What you should do: If a picture appears in the records, leave it out and transcribe the rest exactly.

The data:

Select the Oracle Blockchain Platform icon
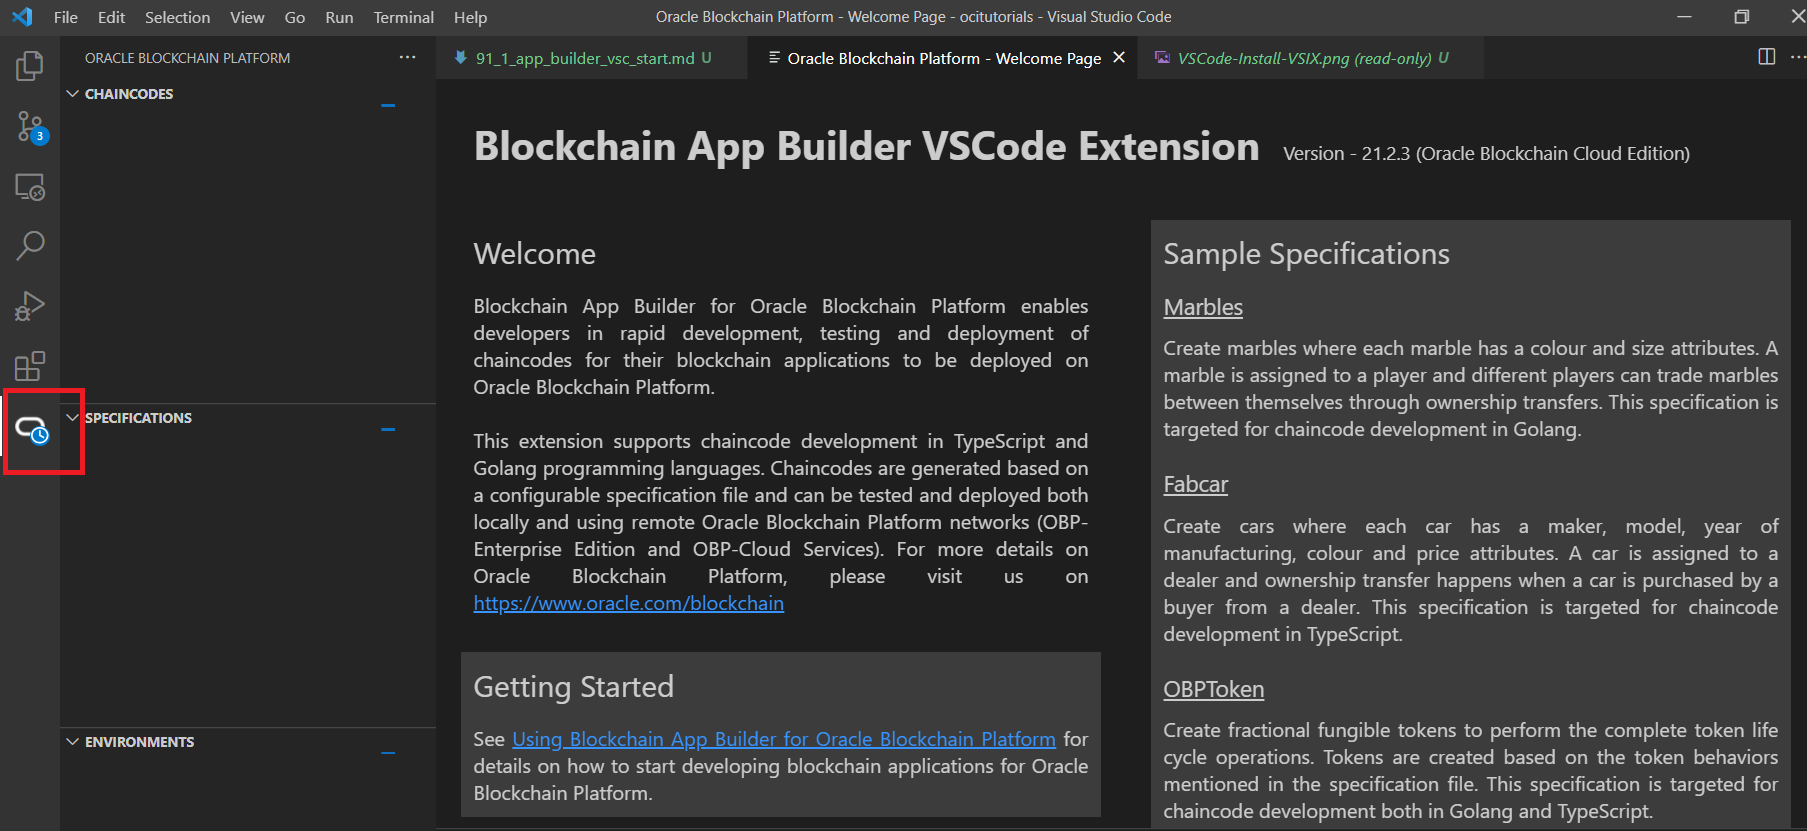The image size is (1807, 831). [x=32, y=431]
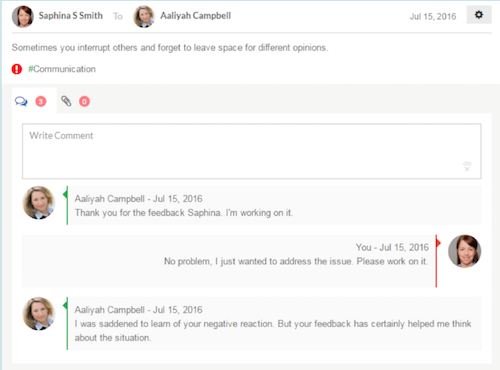Click your avatar beside the reply comment
The image size is (500, 370).
click(x=464, y=251)
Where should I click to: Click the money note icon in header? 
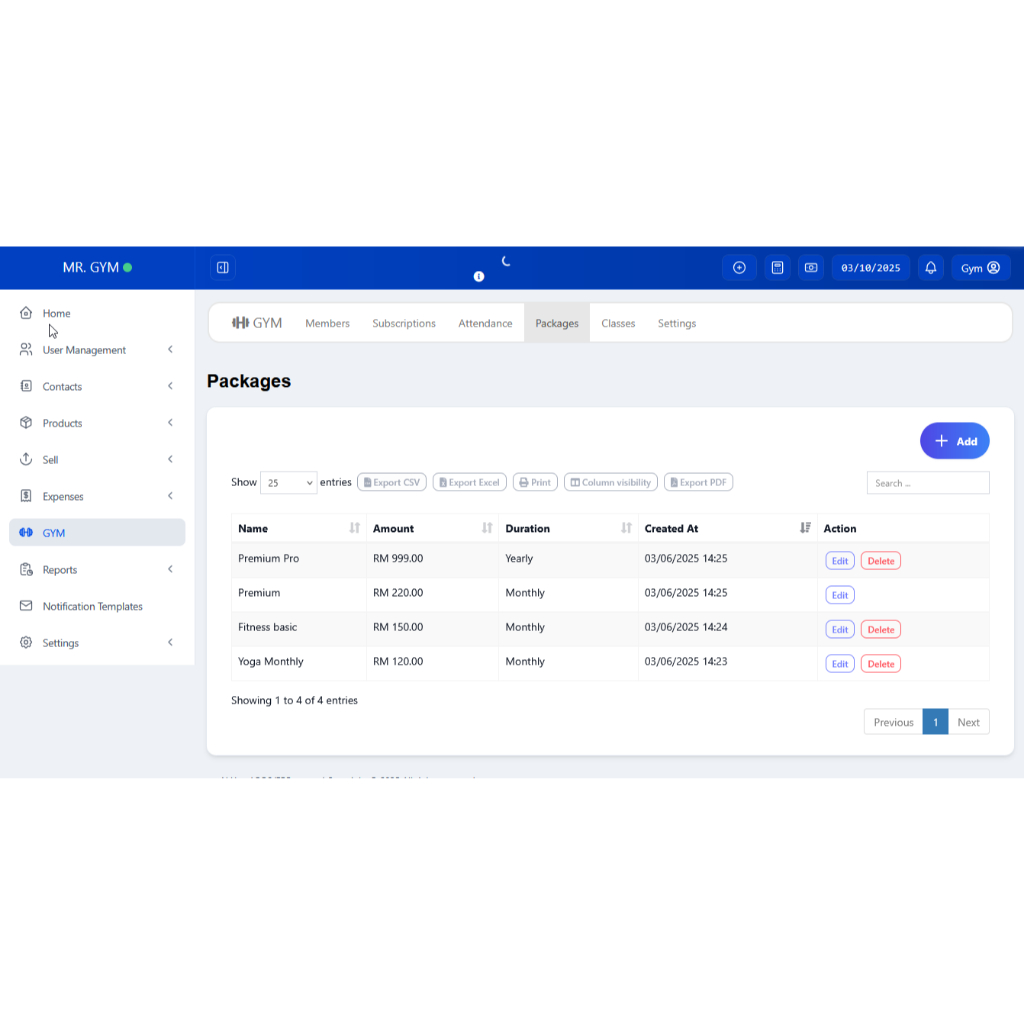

Solved problem:
Select the Oracle Blockchain Platform icon
The image size is (1807, 831). [x=32, y=431]
Click your avatar beside the reply comment
The image size is (500, 370).
click(x=464, y=251)
Where should I click to: Click the money note icon in header? 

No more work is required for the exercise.